Kinshasa, le 14 juillet 2023 – Un tweet du ministère des Hydrocarbures de la République Démocratique du Congo (RDC) posté le 5 juillet dernier fait état de la réception par le ministre Didier Budimbu de quatre véhicules 4×4 Toyota, “don” de la compagnie pétrolière franco-britannique Perenco “au profit” de la brigade “Hydro Task Force” du ministère.  Hasard de calendrier, Perenco est soumissionnaire, actuellement, pour deux blocs pétroliers proposés dans le cadre de l’appel d’offres lancé par la RDC il y a un an.  Le dépouillement de ses manifestations d’intérêt pour les blocs Nganzi et Yema II, au Kongo Central, a eu lieu, respectivement, les 24 avril et 2 mai derniers.

Ce cadeau offert au ministère – préparé depuis longue date, selon la société (voir ci-dessous) – tombe donc au bon moment : on suppose que la sous-commission ministérielle chargée d’examiner les offres pour les blocs en question est aujourd’hui en plein examen de celles de Perenco.

EXTRAITS DES ITEMS:
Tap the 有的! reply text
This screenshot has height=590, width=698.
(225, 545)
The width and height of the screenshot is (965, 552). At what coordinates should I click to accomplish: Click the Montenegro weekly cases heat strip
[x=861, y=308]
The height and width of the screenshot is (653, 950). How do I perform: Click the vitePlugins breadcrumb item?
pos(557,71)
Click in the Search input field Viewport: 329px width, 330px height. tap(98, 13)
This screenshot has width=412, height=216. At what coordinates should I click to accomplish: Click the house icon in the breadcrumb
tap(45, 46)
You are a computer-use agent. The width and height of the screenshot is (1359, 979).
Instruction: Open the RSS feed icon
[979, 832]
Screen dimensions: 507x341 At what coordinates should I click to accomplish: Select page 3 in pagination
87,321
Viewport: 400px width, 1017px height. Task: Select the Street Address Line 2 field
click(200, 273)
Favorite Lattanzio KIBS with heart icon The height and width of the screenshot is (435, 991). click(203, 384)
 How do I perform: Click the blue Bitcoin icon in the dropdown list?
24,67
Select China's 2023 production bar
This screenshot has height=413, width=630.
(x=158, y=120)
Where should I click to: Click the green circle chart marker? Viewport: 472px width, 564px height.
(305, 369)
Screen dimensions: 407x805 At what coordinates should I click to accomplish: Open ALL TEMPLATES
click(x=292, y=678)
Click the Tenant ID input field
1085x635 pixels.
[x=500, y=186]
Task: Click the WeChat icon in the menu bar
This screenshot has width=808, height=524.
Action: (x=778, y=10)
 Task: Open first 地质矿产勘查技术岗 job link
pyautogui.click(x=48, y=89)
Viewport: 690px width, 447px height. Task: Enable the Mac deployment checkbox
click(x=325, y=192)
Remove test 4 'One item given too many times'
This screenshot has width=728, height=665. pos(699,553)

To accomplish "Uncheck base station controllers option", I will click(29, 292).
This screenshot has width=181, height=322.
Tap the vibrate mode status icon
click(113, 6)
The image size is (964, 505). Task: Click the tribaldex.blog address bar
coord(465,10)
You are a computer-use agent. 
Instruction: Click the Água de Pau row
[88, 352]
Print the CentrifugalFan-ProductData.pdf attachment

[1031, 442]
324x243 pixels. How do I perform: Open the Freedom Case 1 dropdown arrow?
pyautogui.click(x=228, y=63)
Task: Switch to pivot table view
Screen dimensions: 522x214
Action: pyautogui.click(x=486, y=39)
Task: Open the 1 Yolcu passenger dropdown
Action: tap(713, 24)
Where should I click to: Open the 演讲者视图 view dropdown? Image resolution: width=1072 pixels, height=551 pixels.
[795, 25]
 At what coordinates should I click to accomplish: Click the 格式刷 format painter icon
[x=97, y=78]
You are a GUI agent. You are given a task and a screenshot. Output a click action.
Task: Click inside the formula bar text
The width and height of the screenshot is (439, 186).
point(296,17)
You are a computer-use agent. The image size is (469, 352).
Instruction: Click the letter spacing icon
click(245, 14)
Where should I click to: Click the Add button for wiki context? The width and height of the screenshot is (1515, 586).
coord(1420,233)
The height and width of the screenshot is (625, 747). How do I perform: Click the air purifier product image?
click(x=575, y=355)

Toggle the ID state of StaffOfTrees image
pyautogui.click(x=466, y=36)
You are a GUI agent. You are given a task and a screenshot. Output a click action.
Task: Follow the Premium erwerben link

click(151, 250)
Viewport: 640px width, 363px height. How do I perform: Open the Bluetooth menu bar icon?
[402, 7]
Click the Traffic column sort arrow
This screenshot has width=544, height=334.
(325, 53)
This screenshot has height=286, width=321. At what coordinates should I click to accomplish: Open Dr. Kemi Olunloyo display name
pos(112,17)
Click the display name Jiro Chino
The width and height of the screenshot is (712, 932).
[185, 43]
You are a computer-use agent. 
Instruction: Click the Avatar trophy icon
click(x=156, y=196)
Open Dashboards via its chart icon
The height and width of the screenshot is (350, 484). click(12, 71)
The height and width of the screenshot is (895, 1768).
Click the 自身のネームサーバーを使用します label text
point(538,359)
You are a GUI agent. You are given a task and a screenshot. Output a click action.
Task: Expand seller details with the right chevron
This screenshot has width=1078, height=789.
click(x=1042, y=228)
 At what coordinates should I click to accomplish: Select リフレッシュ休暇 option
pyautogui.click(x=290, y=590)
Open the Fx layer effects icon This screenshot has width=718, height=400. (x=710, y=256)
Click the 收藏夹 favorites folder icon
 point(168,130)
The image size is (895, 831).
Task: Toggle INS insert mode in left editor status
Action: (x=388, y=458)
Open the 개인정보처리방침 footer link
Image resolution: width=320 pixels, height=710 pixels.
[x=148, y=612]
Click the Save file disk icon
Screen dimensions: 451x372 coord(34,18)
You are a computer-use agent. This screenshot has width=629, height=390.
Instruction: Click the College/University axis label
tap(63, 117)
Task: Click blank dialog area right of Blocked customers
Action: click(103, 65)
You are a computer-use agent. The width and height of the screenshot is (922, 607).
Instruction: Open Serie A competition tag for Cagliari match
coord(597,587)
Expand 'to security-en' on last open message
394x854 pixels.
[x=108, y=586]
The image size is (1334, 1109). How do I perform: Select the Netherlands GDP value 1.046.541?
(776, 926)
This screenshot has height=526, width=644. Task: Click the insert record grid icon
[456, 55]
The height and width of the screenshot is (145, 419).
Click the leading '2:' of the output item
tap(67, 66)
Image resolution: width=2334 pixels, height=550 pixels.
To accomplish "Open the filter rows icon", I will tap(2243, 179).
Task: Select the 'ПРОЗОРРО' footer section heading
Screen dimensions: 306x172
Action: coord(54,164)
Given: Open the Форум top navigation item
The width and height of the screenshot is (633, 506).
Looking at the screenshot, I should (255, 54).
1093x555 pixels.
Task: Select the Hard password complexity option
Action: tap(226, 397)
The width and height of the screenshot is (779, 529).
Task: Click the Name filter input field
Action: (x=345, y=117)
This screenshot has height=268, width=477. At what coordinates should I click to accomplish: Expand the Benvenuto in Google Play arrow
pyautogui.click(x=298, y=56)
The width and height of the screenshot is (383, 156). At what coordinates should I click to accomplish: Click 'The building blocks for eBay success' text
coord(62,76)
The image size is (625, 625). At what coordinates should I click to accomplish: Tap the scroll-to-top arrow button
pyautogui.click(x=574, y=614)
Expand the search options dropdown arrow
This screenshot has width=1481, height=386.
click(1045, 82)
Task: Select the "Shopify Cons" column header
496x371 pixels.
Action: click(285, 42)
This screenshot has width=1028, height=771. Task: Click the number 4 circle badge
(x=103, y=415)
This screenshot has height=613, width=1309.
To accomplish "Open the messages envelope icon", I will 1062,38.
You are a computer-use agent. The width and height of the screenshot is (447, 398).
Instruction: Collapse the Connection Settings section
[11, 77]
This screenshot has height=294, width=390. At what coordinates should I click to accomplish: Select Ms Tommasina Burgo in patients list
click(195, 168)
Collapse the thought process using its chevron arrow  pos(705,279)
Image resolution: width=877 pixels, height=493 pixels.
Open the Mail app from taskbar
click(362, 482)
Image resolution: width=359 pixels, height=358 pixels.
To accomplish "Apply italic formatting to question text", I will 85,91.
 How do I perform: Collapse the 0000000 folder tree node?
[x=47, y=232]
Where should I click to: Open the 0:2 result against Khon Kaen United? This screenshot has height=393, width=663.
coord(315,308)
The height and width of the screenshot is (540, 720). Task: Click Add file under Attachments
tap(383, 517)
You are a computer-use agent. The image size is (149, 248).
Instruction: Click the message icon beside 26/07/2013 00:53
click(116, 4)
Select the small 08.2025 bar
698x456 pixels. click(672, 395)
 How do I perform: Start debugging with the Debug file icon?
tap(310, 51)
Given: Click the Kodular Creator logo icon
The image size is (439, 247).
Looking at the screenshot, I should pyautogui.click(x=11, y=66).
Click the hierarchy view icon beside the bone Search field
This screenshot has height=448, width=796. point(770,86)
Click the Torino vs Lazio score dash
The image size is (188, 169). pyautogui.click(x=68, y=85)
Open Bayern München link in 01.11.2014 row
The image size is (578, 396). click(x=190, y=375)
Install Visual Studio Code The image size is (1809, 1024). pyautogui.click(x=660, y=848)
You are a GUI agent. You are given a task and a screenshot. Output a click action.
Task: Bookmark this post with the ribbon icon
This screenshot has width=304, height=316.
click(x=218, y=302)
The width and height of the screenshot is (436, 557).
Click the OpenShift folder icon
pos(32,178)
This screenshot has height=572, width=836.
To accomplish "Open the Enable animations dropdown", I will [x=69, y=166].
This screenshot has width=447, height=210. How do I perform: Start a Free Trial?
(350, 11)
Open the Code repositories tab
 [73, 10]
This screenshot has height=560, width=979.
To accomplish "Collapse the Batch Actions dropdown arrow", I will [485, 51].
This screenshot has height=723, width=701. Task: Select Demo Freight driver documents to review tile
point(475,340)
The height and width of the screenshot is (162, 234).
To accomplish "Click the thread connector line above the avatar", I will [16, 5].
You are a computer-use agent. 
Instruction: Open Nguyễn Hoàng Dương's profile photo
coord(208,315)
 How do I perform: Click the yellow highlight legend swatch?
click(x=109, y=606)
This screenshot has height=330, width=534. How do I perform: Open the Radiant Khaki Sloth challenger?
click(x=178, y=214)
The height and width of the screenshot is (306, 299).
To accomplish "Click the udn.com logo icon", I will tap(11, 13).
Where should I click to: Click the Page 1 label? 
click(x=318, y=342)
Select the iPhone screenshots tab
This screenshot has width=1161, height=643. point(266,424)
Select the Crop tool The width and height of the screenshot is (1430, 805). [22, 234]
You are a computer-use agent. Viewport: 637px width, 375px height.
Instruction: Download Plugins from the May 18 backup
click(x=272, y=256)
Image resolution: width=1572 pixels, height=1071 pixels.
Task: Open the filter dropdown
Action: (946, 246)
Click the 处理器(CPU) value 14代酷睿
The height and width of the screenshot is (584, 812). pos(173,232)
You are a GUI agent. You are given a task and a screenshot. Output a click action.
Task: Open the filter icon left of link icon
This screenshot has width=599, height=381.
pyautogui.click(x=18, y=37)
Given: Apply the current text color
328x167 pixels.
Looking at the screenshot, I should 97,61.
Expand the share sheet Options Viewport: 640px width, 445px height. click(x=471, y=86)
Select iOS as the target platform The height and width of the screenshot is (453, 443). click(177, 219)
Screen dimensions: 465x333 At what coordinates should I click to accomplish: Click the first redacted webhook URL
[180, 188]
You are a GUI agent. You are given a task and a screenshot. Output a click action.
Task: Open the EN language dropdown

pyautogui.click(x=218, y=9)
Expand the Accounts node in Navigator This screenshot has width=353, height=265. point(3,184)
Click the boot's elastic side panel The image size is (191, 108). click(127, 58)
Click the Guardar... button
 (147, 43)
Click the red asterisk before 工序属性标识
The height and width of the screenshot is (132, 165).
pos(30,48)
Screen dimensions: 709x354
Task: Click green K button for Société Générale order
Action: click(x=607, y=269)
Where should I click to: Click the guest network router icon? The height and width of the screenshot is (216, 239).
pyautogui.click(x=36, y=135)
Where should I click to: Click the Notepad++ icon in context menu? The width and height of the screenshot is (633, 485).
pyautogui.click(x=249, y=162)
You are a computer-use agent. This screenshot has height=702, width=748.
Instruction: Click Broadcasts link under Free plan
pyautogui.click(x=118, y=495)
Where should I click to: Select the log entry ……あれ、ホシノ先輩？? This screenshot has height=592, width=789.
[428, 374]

TRAVAIL DEMANDÉ:
**1.** D'après le texte sur le don de Perenco, pour quels blocs pétroliers la compagnie a-t-elle manifesté son intérêt ?
**2.** Reprenez la rédaction du texte sur le don de Perenco au ministère congolais des Hydrocarbures en enchaînant sur sa dernière phrase.

RÉPONSES ATTENDUES:
**1.** Pour les blocs Nganzi et Yema II, au Kongo Central.

**2.**
Cette affaire relance les nombreux doutes sur l’appel d’offres pétrolier, à part Perenco, celui-ci n’a pas l’air d’attirer grand monde.  Le lendemain même du tweet louant la charité de Perenco, le ministère a annoncé, sans un mot d’explication, le report de la date limite du dépôt des manifestations d’intérêt pour les neuf blocs de la Cuvette centrale.

“Les autorités publiques sont incapables d’éclairer la ville de Muanda alors que depuis des décennies Perenco exploite du pétrole tout autour.  Son argent devait servir à s’occuper des malades qui souffrent de sa pollution, à l’amélioration de l’accès à une eau potable pour les communautés affectées par le rejet des bruts et du torchage du gaz qui continue malgré son interdiction en 2015”, déclare Patient Muamba, chargé de campagne forêt chez Greenpeace Afrique.

Perenco est actuellement poursuivie en France par les Amis de la Terre France et Sherpa pour réparer les dommages causés à l’environnement. Elle fait également l’objet d’une enquête du parquet national financier français pour “corruption d’agents publics étrangers” en Afrique. La multinationale a un passé sombre au Gabon, au Pérou, au Guatemala et ailleurs, et est récemment responsable d’une fuite sur un oléoduc au Royaume-Uni.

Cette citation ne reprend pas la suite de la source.